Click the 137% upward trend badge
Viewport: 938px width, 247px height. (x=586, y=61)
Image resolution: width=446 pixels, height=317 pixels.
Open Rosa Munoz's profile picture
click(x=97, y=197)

* * *

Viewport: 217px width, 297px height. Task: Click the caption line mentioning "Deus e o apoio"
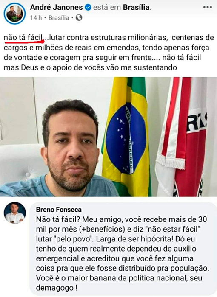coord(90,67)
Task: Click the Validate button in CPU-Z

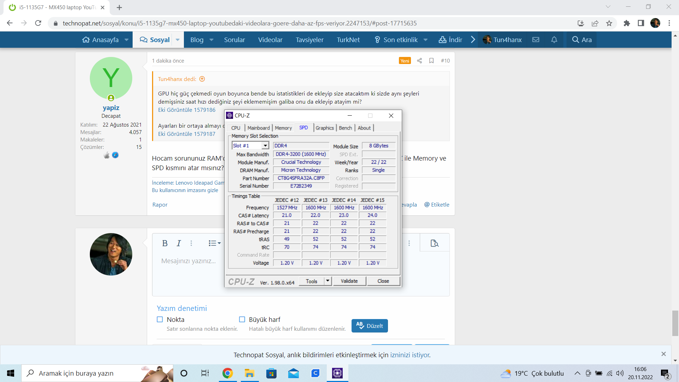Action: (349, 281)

* * *

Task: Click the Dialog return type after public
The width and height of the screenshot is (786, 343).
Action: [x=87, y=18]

* * *

_Written request_. Please copy the records exactly, starting at the line containing "Image resolution: width=446" and ending at the line containing "click(x=97, y=197)", including both of those lines.

_Reply_.
Image resolution: width=446 pixels, height=317 pixels.
Open Rosa Munoz's profile picture
click(x=97, y=197)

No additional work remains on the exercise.